_Try it:_ Keep only the lines of the data below that contain "Upload", and copy them.

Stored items
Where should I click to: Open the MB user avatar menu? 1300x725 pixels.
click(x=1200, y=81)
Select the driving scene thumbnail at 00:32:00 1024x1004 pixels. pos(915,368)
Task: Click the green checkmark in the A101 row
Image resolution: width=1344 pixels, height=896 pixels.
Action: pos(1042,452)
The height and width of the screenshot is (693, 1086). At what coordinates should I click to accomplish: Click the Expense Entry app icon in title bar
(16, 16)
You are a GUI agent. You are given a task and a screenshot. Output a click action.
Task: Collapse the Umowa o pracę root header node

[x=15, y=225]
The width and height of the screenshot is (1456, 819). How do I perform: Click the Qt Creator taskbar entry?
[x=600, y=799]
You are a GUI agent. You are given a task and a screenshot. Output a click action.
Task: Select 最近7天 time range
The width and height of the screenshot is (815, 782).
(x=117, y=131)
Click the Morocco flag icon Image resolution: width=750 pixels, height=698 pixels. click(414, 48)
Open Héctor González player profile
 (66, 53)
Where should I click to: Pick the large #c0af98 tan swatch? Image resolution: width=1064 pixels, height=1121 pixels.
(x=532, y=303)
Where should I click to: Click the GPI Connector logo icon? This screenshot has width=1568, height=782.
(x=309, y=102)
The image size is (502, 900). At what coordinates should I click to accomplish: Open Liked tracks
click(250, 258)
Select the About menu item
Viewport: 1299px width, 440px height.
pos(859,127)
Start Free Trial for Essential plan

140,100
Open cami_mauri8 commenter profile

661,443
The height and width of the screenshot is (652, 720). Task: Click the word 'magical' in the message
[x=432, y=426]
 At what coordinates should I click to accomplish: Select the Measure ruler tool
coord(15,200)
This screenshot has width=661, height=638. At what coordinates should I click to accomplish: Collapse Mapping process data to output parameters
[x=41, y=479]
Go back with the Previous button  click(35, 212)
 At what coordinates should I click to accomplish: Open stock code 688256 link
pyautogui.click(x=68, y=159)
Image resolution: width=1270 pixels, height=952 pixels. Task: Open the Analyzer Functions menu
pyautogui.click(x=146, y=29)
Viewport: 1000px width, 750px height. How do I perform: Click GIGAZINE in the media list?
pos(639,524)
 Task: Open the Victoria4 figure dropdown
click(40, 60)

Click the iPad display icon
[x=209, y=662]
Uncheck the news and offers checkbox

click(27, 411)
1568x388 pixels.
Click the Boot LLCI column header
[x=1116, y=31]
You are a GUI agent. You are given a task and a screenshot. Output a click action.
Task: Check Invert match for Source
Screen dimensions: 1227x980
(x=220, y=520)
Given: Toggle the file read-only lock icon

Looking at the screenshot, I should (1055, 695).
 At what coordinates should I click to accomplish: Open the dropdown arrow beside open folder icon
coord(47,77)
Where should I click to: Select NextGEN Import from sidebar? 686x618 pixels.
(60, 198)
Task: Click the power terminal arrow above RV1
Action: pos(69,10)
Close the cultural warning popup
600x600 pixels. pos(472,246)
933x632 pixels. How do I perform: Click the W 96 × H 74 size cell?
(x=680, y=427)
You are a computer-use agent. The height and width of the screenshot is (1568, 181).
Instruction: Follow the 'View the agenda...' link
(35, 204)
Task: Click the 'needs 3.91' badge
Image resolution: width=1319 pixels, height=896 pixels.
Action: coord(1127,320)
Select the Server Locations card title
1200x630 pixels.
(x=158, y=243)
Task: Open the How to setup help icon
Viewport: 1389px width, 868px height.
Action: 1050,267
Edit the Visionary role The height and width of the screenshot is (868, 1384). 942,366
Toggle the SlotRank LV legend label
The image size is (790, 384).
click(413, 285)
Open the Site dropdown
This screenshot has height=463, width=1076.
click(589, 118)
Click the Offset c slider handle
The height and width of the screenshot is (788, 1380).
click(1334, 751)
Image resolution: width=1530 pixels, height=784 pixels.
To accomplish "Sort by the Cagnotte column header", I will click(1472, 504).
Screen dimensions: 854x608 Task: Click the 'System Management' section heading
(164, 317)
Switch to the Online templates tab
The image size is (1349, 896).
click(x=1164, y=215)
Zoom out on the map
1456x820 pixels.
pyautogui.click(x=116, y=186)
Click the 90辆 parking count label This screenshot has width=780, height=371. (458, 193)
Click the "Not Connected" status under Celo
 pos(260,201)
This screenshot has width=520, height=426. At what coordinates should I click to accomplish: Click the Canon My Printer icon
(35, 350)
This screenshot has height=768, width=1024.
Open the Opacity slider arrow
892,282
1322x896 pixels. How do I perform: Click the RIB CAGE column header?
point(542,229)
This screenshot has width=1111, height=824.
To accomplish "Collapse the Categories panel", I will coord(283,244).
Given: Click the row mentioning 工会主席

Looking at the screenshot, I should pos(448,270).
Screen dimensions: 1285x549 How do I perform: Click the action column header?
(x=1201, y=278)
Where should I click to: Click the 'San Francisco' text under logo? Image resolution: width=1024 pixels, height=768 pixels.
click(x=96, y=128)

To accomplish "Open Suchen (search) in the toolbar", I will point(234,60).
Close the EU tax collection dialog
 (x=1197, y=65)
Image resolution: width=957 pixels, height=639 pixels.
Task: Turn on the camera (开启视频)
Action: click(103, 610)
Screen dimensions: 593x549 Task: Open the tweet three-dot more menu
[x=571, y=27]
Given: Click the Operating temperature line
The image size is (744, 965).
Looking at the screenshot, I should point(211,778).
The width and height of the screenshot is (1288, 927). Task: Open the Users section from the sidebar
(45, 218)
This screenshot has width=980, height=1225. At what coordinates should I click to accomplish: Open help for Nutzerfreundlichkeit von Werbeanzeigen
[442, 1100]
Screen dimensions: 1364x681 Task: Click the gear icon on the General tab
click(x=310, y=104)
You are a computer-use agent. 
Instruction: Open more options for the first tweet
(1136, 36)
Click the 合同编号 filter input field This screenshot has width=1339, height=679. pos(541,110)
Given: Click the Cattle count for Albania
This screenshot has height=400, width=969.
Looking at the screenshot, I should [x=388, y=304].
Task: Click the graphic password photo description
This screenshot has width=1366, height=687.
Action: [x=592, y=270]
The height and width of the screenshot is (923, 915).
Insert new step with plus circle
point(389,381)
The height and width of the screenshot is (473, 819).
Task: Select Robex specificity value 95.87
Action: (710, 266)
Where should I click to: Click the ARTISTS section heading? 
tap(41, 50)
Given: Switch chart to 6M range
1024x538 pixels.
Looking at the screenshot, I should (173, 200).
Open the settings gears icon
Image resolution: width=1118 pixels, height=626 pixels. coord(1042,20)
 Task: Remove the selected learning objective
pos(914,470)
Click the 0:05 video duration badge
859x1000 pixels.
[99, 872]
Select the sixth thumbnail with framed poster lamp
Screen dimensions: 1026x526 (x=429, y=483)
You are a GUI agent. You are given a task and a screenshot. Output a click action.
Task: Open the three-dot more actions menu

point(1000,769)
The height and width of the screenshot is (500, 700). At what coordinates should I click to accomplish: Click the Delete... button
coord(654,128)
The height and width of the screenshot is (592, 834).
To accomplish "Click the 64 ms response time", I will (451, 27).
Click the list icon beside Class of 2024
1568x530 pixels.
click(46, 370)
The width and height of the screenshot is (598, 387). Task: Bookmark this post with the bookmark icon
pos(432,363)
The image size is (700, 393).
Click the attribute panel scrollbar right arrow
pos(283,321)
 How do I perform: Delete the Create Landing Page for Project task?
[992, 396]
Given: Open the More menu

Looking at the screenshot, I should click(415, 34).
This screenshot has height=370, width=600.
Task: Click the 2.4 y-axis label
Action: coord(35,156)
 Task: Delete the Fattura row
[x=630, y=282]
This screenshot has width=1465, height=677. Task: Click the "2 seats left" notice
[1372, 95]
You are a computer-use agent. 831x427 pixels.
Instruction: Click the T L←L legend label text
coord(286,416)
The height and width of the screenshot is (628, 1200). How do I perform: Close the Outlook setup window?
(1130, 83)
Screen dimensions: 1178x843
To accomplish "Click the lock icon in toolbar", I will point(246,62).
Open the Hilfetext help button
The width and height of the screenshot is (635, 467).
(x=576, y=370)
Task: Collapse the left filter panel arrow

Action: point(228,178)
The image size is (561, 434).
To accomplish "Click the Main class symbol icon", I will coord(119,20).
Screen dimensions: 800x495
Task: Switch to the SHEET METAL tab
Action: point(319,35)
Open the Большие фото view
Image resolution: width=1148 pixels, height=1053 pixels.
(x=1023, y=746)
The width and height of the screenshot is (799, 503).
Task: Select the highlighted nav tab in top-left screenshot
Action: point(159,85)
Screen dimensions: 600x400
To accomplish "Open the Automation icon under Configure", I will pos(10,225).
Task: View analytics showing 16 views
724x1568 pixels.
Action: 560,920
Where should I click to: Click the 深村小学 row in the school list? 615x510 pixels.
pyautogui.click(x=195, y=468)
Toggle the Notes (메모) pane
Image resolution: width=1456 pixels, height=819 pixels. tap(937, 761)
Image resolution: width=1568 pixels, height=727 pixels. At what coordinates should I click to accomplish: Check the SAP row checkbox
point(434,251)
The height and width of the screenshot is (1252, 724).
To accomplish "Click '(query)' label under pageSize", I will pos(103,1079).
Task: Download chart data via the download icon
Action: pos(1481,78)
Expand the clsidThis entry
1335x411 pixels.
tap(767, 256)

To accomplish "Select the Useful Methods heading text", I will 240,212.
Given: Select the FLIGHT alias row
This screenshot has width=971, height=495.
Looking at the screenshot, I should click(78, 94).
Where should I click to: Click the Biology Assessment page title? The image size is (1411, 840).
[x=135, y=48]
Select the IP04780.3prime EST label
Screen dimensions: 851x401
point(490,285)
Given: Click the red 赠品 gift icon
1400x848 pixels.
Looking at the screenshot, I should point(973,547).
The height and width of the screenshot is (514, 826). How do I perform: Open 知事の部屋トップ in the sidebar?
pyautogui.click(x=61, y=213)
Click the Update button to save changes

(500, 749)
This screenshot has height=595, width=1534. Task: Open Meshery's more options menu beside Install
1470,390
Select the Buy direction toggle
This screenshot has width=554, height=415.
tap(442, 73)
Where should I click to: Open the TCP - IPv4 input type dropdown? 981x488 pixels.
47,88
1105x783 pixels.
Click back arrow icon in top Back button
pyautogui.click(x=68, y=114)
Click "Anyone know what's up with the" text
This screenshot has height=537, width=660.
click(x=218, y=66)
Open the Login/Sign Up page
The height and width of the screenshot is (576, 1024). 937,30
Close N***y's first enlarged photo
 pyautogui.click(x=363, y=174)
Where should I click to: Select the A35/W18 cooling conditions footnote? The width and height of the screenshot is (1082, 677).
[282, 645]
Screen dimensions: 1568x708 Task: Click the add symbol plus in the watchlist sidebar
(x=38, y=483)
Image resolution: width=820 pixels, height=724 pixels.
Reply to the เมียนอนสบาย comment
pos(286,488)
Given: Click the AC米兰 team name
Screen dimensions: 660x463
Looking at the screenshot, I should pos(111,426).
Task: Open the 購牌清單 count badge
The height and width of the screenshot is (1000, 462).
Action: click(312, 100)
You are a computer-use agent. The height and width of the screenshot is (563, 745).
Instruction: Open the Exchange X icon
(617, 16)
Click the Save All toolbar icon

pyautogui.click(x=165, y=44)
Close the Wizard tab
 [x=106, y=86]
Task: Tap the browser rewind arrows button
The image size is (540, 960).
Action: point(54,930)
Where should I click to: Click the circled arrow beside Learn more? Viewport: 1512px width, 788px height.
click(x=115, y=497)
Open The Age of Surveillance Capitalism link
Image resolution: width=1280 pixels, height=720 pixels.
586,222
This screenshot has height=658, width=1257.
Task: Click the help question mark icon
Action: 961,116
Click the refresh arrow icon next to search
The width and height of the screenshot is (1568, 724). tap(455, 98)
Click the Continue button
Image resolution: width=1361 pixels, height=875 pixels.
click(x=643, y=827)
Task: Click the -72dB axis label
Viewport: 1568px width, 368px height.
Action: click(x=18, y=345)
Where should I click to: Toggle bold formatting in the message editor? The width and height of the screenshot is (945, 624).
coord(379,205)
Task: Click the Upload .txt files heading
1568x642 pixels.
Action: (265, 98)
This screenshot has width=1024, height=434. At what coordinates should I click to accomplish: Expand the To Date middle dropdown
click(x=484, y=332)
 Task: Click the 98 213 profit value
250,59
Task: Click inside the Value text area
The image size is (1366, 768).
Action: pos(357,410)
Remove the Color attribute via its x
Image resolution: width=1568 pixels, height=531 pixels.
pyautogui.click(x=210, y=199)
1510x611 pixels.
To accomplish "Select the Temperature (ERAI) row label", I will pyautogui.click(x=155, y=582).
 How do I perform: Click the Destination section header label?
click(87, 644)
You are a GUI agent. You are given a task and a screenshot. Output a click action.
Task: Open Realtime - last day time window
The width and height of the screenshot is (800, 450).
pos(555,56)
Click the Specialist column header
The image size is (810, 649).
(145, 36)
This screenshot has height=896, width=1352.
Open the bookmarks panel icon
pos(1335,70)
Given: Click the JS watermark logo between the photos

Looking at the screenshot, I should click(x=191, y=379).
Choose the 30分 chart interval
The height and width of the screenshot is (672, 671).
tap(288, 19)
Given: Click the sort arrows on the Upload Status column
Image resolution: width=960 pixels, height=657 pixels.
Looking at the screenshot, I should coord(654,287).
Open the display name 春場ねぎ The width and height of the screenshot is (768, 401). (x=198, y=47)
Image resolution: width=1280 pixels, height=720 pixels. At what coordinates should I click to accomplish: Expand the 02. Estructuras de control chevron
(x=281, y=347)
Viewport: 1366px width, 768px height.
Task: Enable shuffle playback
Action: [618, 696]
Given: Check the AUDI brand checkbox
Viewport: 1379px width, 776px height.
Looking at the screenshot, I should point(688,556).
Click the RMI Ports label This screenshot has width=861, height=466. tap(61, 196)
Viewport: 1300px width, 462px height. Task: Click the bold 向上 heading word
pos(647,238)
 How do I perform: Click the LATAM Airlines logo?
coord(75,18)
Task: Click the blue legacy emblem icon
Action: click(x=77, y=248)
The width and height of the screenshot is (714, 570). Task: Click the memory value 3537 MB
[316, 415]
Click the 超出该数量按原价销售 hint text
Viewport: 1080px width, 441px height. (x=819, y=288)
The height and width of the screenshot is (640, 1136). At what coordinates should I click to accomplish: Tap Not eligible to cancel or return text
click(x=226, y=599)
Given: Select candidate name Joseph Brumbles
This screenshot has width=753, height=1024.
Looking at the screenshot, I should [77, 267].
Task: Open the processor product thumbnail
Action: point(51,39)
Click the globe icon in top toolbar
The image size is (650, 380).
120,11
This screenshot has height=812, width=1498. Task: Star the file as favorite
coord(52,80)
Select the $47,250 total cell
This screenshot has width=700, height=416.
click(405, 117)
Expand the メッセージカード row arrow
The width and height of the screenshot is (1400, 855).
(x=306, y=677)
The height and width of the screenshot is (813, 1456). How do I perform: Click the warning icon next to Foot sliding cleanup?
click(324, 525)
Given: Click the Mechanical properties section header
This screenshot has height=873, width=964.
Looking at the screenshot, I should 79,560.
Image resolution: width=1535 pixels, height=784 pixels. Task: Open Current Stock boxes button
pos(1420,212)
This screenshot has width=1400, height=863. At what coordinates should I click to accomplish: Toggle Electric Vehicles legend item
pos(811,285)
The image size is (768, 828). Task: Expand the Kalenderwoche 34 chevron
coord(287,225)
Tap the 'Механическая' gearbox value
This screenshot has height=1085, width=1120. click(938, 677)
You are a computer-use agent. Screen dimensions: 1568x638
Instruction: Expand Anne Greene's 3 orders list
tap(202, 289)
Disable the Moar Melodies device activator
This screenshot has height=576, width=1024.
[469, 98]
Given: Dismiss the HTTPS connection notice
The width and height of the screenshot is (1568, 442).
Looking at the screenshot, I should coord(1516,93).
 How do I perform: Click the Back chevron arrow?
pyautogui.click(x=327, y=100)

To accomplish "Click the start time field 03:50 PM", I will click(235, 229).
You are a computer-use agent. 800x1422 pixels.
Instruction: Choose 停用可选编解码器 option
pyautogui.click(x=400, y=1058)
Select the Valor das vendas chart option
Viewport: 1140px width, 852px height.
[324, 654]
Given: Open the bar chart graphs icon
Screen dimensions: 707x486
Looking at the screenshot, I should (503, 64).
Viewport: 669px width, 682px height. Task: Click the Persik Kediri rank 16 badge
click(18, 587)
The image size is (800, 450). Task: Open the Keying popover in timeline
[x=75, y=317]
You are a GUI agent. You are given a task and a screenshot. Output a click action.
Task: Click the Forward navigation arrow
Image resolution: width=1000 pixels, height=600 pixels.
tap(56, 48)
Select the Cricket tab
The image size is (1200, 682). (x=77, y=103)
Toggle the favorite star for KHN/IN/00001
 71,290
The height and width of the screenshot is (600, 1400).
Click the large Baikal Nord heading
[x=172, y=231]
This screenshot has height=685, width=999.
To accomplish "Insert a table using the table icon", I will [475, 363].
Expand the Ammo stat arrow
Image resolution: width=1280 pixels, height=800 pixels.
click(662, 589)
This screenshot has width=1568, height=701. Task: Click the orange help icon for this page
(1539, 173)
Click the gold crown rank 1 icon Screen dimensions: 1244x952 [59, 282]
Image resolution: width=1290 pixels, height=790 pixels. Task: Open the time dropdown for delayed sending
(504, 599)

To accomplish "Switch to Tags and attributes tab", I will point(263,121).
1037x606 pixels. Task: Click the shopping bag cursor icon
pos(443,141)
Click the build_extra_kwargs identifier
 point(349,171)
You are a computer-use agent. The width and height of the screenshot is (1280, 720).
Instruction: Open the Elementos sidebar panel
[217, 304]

_Answer section:_
Task: Click the Upload .txt files heading
Given: Click the sort arrows on the Upload Status column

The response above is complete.